Extracted entries:
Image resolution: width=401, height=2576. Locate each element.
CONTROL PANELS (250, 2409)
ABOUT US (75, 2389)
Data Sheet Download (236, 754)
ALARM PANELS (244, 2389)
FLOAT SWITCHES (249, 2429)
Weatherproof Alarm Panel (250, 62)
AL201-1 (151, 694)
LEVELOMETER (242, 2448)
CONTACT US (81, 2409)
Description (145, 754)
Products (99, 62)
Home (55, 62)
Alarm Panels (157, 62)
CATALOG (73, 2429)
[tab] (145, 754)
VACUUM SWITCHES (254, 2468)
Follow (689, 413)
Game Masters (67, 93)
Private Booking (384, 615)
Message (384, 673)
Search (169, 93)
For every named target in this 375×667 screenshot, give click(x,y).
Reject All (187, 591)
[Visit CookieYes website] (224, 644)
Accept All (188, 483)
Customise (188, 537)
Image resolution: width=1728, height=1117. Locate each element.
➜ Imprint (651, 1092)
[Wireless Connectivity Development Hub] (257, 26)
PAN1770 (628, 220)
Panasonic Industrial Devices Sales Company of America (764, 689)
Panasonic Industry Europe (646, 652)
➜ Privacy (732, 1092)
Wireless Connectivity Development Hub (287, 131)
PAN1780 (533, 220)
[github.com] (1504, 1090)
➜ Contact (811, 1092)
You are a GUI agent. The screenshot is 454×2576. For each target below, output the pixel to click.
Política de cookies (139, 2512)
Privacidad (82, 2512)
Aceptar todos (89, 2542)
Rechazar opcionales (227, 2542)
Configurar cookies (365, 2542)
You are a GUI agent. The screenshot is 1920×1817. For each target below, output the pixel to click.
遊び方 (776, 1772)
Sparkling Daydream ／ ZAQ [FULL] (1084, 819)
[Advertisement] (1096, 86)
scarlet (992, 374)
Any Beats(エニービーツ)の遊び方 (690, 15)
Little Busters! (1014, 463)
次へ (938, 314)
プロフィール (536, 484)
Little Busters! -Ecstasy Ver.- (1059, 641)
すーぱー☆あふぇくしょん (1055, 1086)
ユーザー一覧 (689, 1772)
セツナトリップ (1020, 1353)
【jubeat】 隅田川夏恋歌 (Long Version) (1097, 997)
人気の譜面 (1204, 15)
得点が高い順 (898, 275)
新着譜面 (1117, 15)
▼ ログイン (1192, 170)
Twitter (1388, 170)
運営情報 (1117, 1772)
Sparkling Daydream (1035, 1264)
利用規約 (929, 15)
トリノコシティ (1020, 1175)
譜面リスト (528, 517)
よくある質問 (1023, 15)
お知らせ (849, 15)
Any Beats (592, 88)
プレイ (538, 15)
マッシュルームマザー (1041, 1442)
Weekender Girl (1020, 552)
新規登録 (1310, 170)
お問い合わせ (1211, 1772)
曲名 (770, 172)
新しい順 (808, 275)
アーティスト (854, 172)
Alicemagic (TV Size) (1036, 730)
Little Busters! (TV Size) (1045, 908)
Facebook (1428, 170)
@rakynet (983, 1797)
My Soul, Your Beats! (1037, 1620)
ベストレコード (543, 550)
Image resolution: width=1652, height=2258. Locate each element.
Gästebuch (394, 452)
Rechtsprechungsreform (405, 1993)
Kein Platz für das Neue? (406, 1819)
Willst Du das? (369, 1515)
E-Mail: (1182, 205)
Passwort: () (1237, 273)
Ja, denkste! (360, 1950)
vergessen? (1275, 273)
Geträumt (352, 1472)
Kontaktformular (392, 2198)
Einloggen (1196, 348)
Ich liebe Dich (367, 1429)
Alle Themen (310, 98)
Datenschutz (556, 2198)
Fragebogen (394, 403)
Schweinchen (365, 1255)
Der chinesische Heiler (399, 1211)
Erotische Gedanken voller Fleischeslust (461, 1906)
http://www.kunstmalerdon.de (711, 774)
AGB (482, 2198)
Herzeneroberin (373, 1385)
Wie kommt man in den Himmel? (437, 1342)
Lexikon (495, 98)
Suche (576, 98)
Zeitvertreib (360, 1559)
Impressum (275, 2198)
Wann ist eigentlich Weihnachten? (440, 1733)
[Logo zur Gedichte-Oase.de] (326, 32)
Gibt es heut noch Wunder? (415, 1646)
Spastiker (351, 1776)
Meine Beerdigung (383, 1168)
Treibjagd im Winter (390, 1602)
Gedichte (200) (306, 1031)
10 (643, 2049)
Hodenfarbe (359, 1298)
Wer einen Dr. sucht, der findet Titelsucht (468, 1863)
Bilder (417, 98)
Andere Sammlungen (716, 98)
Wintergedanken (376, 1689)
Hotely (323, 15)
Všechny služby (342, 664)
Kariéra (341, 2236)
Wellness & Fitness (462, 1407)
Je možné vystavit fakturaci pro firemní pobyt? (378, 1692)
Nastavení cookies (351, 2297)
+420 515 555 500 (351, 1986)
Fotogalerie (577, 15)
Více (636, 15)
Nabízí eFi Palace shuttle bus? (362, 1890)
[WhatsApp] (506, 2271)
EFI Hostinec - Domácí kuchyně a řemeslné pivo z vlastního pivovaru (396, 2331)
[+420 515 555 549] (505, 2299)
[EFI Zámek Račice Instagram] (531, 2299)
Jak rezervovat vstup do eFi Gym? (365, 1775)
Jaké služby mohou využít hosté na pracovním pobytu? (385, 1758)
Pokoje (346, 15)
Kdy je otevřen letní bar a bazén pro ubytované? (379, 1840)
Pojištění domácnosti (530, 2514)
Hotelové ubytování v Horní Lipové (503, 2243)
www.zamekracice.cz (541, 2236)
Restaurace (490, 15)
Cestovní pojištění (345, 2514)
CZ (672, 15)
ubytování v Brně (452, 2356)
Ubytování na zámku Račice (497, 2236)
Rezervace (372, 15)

Required action:
From the records above, extract everything verbatim.

Exercise answer:
Image resolution: width=401, height=2576. Locate each element.
CONTROL PANELS (250, 2409)
ABOUT US (75, 2389)
Data Sheet Download (236, 754)
ALARM PANELS (244, 2389)
FLOAT SWITCHES (249, 2429)
Weatherproof Alarm Panel (250, 62)
AL201-1 (151, 694)
LEVELOMETER (242, 2448)
CONTACT US (81, 2409)
Description (145, 754)
Products (99, 62)
Home (55, 62)
Alarm Panels (157, 62)
CATALOG (73, 2429)
[tab] (145, 754)
VACUUM SWITCHES (254, 2468)
Follow (689, 413)
Game Masters (67, 93)
Private Booking (384, 615)
Message (384, 673)
Search (169, 93)
For every named target in this 375×667 screenshot, give click(x,y).
Reject All (187, 591)
[Visit CookieYes website] (224, 644)
Accept All (188, 483)
Customise (188, 537)
Image resolution: width=1728, height=1117. Locate each element.
➜ Imprint (651, 1092)
[Wireless Connectivity Development Hub] (257, 26)
PAN1770 (628, 220)
Panasonic Industrial Devices Sales Company of America (764, 689)
Panasonic Industry Europe (646, 652)
➜ Privacy (732, 1092)
Wireless Connectivity Development Hub (287, 131)
PAN1780 (533, 220)
[github.com] (1504, 1090)
➜ Contact (811, 1092)
You are a GUI agent. The screenshot is 454×2576. For each target below, output the pixel to click.
Política de cookies (139, 2512)
Privacidad (82, 2512)
Aceptar todos (89, 2542)
Rechazar opcionales (227, 2542)
Configurar cookies (365, 2542)
You are a GUI agent. The screenshot is 1920×1817. For each target below, output the pixel to click.
遊び方 (776, 1772)
Sparkling Daydream ／ ZAQ [FULL] (1084, 819)
[Advertisement] (1096, 86)
scarlet (992, 374)
Any Beats(エニービーツ)の遊び方 (690, 15)
Little Busters! (1014, 463)
次へ (938, 314)
プロフィール (536, 484)
Little Busters! -Ecstasy Ver.- (1059, 641)
すーぱー☆あふぇくしょん (1055, 1086)
ユーザー一覧 (689, 1772)
セツナトリップ (1020, 1353)
【jubeat】 隅田川夏恋歌 (Long Version) (1097, 997)
人気の譜面 (1204, 15)
得点が高い順 (898, 275)
新着譜面 (1117, 15)
▼ ログイン (1192, 170)
Twitter (1388, 170)
運営情報 (1117, 1772)
Sparkling Daydream (1035, 1264)
利用規約 (929, 15)
トリノコシティ (1020, 1175)
譜面リスト (528, 517)
よくある質問 (1023, 15)
お知らせ (849, 15)
Any Beats (592, 88)
プレイ (538, 15)
マッシュルームマザー (1041, 1442)
Weekender Girl (1020, 552)
新規登録 (1310, 170)
お問い合わせ (1211, 1772)
曲名 (770, 172)
新しい順 (808, 275)
アーティスト (854, 172)
Alicemagic (TV Size) (1036, 730)
Little Busters! (TV Size) (1045, 908)
Facebook (1428, 170)
@rakynet (983, 1797)
My Soul, Your Beats! (1037, 1620)
ベストレコード (543, 550)
Image resolution: width=1652, height=2258. Locate each element.
Gästebuch (394, 452)
Rechtsprechungsreform (405, 1993)
Kein Platz für das Neue? (406, 1819)
Willst Du das? (369, 1515)
E-Mail: (1182, 205)
Passwort: () (1237, 273)
Ja, denkste! (360, 1950)
vergessen? (1275, 273)
Geträumt (352, 1472)
Kontaktformular (392, 2198)
Einloggen (1196, 348)
Ich liebe Dich (367, 1429)
Alle Themen (310, 98)
Datenschutz (556, 2198)
Fragebogen (394, 403)
Schweinchen (365, 1255)
Der chinesische Heiler (399, 1211)
Erotische Gedanken voller Fleischeslust (461, 1906)
http://www.kunstmalerdon.de (711, 774)
AGB (482, 2198)
Herzeneroberin (373, 1385)
Wie kommt man in den Himmel? (437, 1342)
Lexikon (495, 98)
Suche (576, 98)
Zeitvertreib (360, 1559)
Impressum (275, 2198)
Wann ist eigentlich Weihnachten? (440, 1733)
[Logo zur Gedichte-Oase.de] (326, 32)
Gibt es heut noch Wunder? (415, 1646)
Spastiker (351, 1776)
Meine Beerdigung (383, 1168)
Treibjagd im Winter (390, 1602)
Gedichte (200) (306, 1031)
10 (643, 2049)
Hodenfarbe (359, 1298)
Wer einen Dr. sucht, der findet Titelsucht (468, 1863)
Bilder (417, 98)
Andere Sammlungen (716, 98)
Wintergedanken (376, 1689)
Hotely (323, 15)
Všechny služby (342, 664)
Kariéra (341, 2236)
Wellness & Fitness (462, 1407)
Je možné vystavit fakturaci pro firemní pobyt? (378, 1692)
Nastavení cookies (351, 2297)
+420 515 555 500 (351, 1986)
Fotogalerie (577, 15)
Více (636, 15)
Nabízí eFi Palace shuttle bus? (362, 1890)
[WhatsApp] (506, 2271)
EFI Hostinec - Domácí kuchyně a řemeslné pivo z vlastního pivovaru (396, 2331)
[+420 515 555 549] (505, 2299)
[EFI Zámek Račice Instagram] (531, 2299)
Jak rezervovat vstup do eFi Gym? (365, 1775)
Jaké služby mohou využít hosté na pracovním pobytu? (385, 1758)
Pokoje (346, 15)
Kdy je otevřen letní bar a bazén pro ubytované? (379, 1840)
Pojištění domácnosti (530, 2514)
Hotelové ubytování v Horní Lipové (503, 2243)
www.zamekracice.cz (541, 2236)
Restaurace (490, 15)
Cestovní pojištění (345, 2514)
CZ (672, 15)
ubytování v Brně (452, 2356)
Ubytování na zámku Račice (497, 2236)
Rezervace (372, 15)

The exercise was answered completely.